In 2016, the UN’s International Maritime Organization adopted a regulation capping the sulfur content of the fuel oil used in shipping beginning in 2020. Macquarie Infrastructure didn’t disclose the impending regulation to investors in the years following the IMO’s decision. The regulation eventually caused a drop in the amount of space contracted from Macquarie Infrastructure for the storage of the fuel oil.

When the company announced the drop in February 2018, its stock price fell 41%, according to details in the Supreme Court case decision.

Macquarie Infrastructure was sued by Moab shareholders who argued the company’s statements had been misleading because Macquarie Infrastructure had concealed from investors that its subsidiary’s single largest product was facing a near ban.

Specifically, Moab accused Macquarie Infrastructure of violating a securities fraud rule prohibiting public companies from making “any untrue statement of a material fact” or omitting “a material fact necessary in order to make the statement made … not misleading”.

But, again, the high court said that fraud rule allows for shareholders to sue over “half-truths” and not “pure omissions”.

GRIP comment

The decision leaves open some questions about the impact of this decision on such things as climate-change disclosure.

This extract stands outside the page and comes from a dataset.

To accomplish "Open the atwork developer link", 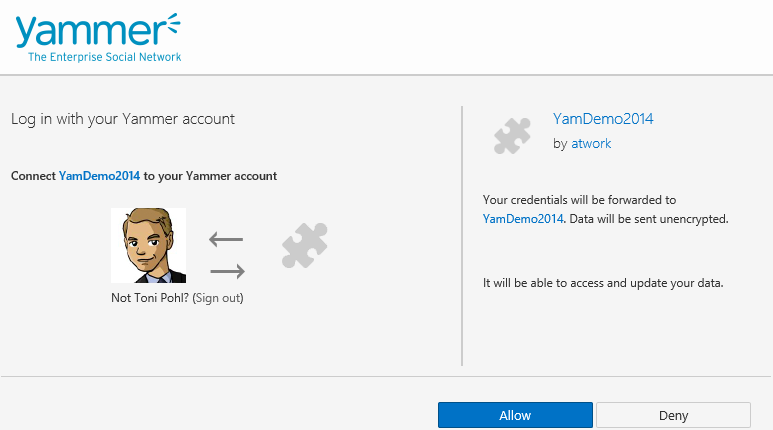I will click(x=591, y=144).
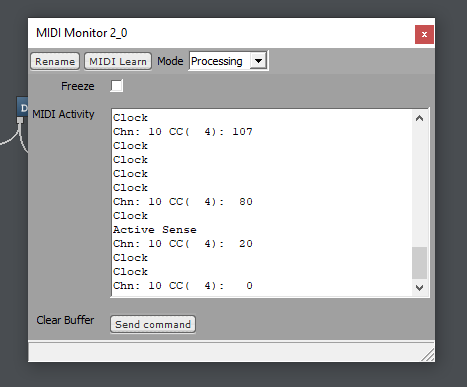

Has the Supreme Court just lowered the risk of Rule 10b-5(b) liability based on pure omissions theories when it comes to climate risk?

I am not sure it matters too much. The Court’s decision does not foreclose businesses from filing claims concerning Item 303 of Regulation S-K under a “half-truths” theory, as the Court said such claims are permitted under Rule 10-b when the information omitted from MD&A renders other statements it has made misleading.

And a pure omissions theory remains viable under Section 11 of the Securities Act, as noted above.

Plus, this was a private right of action and pertains only to those cases. SEC-registered firms are still subject to SEC review and enforcement action regarding omissions in MD&A, so they need to stay vigilant about any their disclosures – and non-disclosures.

But the decision helps rein in and add more of a focus to future litigation, framing Rule 10b-5(b) challenges around the significance of omitted information to existing statements.